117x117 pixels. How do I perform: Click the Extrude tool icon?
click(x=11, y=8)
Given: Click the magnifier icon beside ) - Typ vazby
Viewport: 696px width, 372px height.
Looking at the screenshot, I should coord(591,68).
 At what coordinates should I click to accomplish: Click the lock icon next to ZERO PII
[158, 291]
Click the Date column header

------------------------------

Problem statement:
Write out exactly the lines from the line containing "Viewport: 696px width, 372px height." to the end of the listing above, both included, and nothing else.

Answer box:
Viewport: 696px width, 372px height.
Looking at the screenshot, I should coord(591,68).
 At what coordinates should I click to accomplish: Click the lock icon next to ZERO PII
[158, 291]
Click the Date column header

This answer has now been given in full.